*PROBLEM DETAILS*
Can you copy every line of the material below, word for word and without changes?

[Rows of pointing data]
---
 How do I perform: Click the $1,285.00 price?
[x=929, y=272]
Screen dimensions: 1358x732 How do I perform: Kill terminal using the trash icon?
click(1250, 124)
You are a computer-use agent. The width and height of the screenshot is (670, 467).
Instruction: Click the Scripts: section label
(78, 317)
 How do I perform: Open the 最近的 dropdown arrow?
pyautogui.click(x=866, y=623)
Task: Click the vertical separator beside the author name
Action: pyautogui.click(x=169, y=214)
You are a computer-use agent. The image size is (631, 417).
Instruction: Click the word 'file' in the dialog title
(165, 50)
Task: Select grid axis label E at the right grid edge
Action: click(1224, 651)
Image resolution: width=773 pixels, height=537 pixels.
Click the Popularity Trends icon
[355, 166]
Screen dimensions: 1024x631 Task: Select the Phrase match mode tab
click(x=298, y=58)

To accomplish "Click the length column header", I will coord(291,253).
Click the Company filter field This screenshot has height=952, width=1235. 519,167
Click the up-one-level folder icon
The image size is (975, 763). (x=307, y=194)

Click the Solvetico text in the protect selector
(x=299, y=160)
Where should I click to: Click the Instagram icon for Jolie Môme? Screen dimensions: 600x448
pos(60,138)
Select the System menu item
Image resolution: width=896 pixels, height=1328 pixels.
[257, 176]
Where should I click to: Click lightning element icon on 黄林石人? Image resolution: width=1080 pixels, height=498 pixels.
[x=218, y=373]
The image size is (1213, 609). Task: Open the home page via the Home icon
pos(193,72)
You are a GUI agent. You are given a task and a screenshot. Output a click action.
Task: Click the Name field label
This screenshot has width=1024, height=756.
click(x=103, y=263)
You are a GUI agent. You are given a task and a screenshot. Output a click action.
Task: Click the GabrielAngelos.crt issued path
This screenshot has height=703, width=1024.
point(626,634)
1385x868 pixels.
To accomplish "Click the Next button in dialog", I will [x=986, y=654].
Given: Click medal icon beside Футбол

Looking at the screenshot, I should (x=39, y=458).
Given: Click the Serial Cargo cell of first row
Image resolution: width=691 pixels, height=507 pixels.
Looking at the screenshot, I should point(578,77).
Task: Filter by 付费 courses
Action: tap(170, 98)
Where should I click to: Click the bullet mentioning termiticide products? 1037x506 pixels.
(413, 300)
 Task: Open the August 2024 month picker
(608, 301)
---
*THE REPLY*
 How do I perform: Click the $1,285.00 price?
[x=929, y=272]
Screen dimensions: 1358x732 How do I perform: Kill terminal using the trash icon?
click(1250, 124)
You are a computer-use agent. The width and height of the screenshot is (670, 467).
Instruction: Click the Scripts: section label
(78, 317)
 How do I perform: Open the 最近的 dropdown arrow?
pyautogui.click(x=866, y=623)
Task: Click the vertical separator beside the author name
Action: pyautogui.click(x=169, y=214)
You are a computer-use agent. The image size is (631, 417).
Instruction: Click the word 'file' in the dialog title
(165, 50)
Task: Select grid axis label E at the right grid edge
Action: click(1224, 651)
Image resolution: width=773 pixels, height=537 pixels.
Click the Popularity Trends icon
[355, 166]
Screen dimensions: 1024x631 Task: Select the Phrase match mode tab
click(x=298, y=58)

To accomplish "Click the length column header", I will coord(291,253).
Click the Company filter field This screenshot has height=952, width=1235. 519,167
Click the up-one-level folder icon
The image size is (975, 763). (x=307, y=194)

Click the Solvetico text in the protect selector
(x=299, y=160)
Where should I click to: Click the Instagram icon for Jolie Môme? Screen dimensions: 600x448
pos(60,138)
Select the System menu item
Image resolution: width=896 pixels, height=1328 pixels.
[257, 176]
Where should I click to: Click lightning element icon on 黄林石人? Image resolution: width=1080 pixels, height=498 pixels.
[x=218, y=373]
The image size is (1213, 609). Task: Open the home page via the Home icon
pos(193,72)
You are a GUI agent. You are given a task and a screenshot. Output a click action.
Task: Click the Name field label
This screenshot has width=1024, height=756.
click(x=103, y=263)
You are a GUI agent. You are given a task and a screenshot. Output a click action.
Task: Click the GabrielAngelos.crt issued path
This screenshot has height=703, width=1024.
point(626,634)
1385x868 pixels.
To accomplish "Click the Next button in dialog", I will [x=986, y=654].
Given: Click medal icon beside Футбол

Looking at the screenshot, I should (x=39, y=458).
Given: Click the Serial Cargo cell of first row
Image resolution: width=691 pixels, height=507 pixels.
Looking at the screenshot, I should point(578,77).
Task: Filter by 付费 courses
Action: tap(170, 98)
Where should I click to: Click the bullet mentioning termiticide products? 1037x506 pixels.
(413, 300)
 Task: Open the August 2024 month picker
(608, 301)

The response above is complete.